Bronchiolitis is a viral infection in the lower respiratory tract that is clinically diagnosed in children under the age of 2 years. While its symptoms can be similar to those of influenza or COVID-19, treatment for the three conditions vary. Therefore, viral testing is advised before beginning care.
Any coexisting conditions that can occur alongside bronchiolitis also need to be identified as they may require alternative treatment. However, it’s important to note that infants who have a fever with viral bronchiolitis have only a 3-5% chance of also having a urinary tract infection and an almost 0% risk of having meningitis; although the risks are slightly higher for babies who are younger than 28 days old. When seeing a patient who meets these criteria, it’s advisable to perform urine and blood tests, but if the lab results are reassuring, there may be no need for a lumbar puncture or antibiotics.

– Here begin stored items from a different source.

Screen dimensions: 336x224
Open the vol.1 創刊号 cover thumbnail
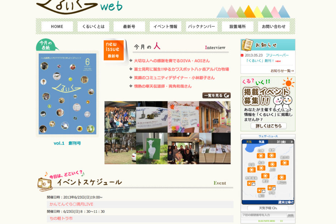pos(68,94)
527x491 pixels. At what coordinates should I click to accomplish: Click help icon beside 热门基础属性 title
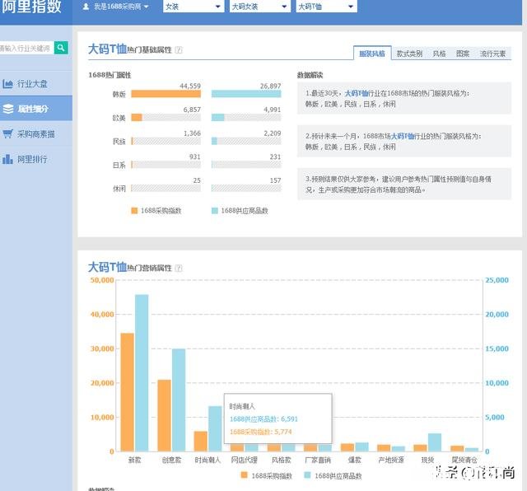(x=179, y=50)
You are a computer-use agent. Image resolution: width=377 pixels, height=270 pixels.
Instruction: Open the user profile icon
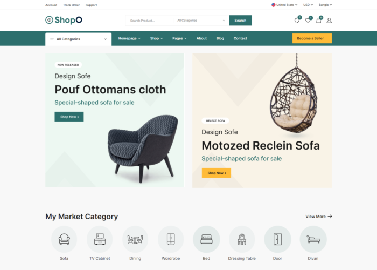coord(329,21)
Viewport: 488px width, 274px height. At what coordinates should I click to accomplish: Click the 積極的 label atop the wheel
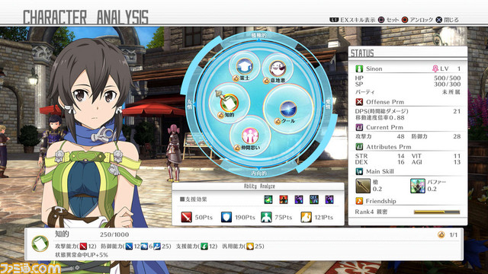coord(258,36)
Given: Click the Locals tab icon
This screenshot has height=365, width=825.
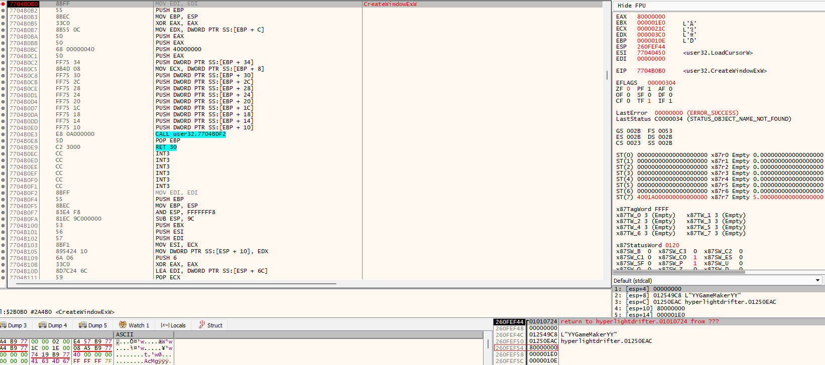Looking at the screenshot, I should click(x=164, y=325).
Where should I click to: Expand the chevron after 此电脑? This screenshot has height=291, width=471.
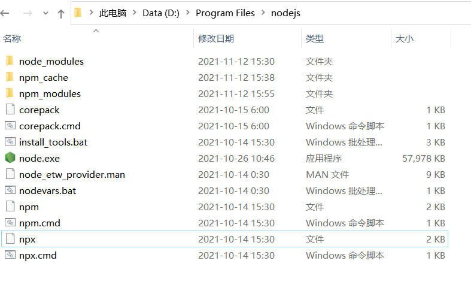(x=135, y=13)

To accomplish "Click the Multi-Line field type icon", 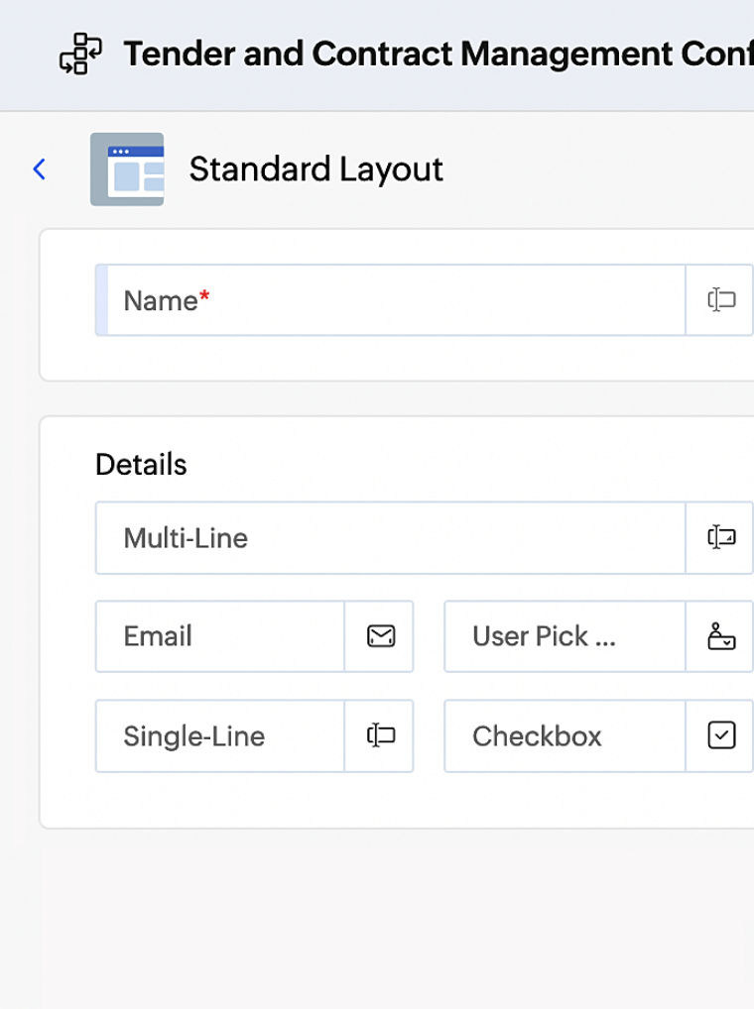I will tap(721, 538).
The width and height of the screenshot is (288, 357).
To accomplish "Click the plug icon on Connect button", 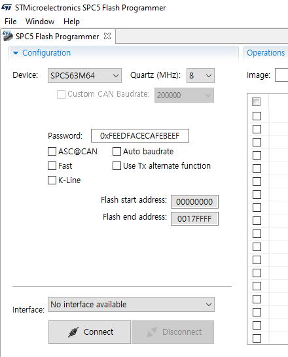I will pyautogui.click(x=73, y=332).
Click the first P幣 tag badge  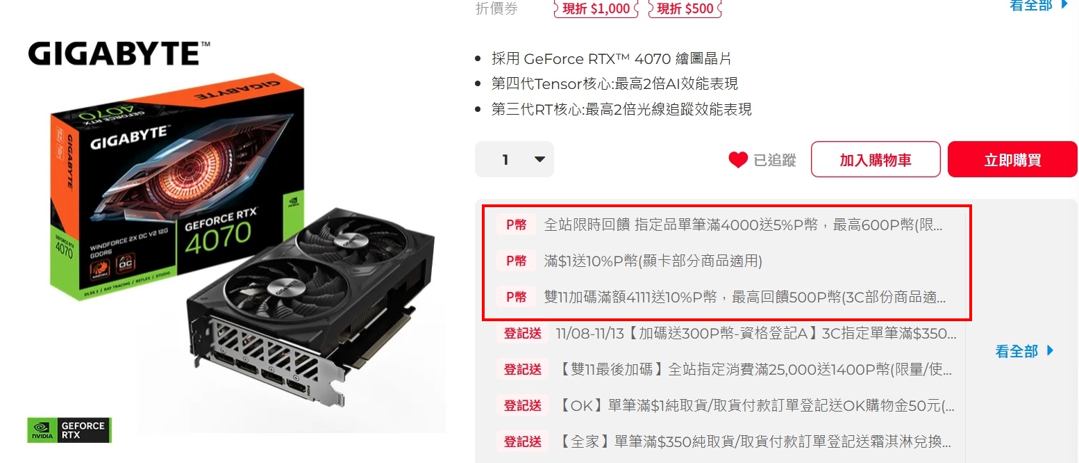click(516, 225)
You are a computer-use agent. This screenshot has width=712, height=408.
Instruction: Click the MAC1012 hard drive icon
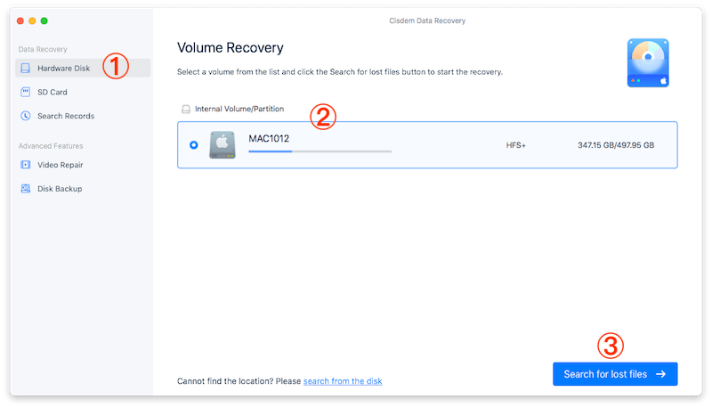tap(223, 145)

Typically, the body fights bronchiolitis on its own; however, some patients require help. It’s important to help parents understand that “less is more” when it comes to treating RSV and other forms of viral bronchiolitis. Antibiotics and many other interventions do not help; however, there are some cases where trialing certain medications or methods — as listed below — may be beneficial.
Parents should also be advised that the average hospital stay for bronchiolitis is two to three days and their child will continue to have symptoms for up to four weeks. After discharge, parents should watch for increased labored breathing, signs of dehydration (less than four wet diapers per day), lethargy or a new high fever, and they should follow up with their child’s pediatrician if new concerns or questions arise.
When trialing a medication or method, it’s vitally important to trial them separately to help determine what is effective for the child and what is not. This helps to avoid giving false diagnoses, unnecessary interventions or ongoing medication that is not needed. Research indicates that certain patients may benefit from trialing some of the following interventions.
There is strong evidence supporting the effectiveness of nasal suctioning for children suffering from bronchiolitis. It may be especially useful for infants before they feed. You should avoid deep suctioning as much as possible, as this can worsen symptoms and airway edema.
If a patient is dehydrated, this will help replenish fluid and electrolytes and often improve their level of comfort. However, it does not seem to shorten the duration of the virus.
High-flow nasal cannula (HFNC).
This method is commonly used in hospital cases. It’s a respiratory support system that provides higher oxygen flow and concentration which washes out dead space and improves the expulsion of carbon dioxide. The heat and humidity also work to improve pulmonary compliance and conductance. It’s also been observed to decrease metabolic demand on respiratory muscles, making it easier for patients to breath. HFNC does not decrease length of hospital stay or of oxygen therapy needed, but it does tend to reduce the risk of needing intensive care unit care.
Medications, such as Albuterol, are typically not effective in treating bronchiolitis. However, some children, including those with food allergies, eczema or a family history of asthma, may be good candidates for a bronchodilator trial. You may want to consider — especially in the height of COVID-19 — using an inhaler instead of a nebulizer whenever possible since nebulizers aerosolize the child’s droplets, which makes viruses spread more easily to others.
RSV vaccine trials are underway
There’s exciting news on the vaccine-front that can have a significant impact for our pediatric population. Both Moderna and Pfeizer have begun Food and Drug Administration review and clinical trials for RSV vaccines for kids and pregnant women. The day may be quickly approaching when we can recommend that our pediatric patients get their RSV shot along with their flu shot in the fall.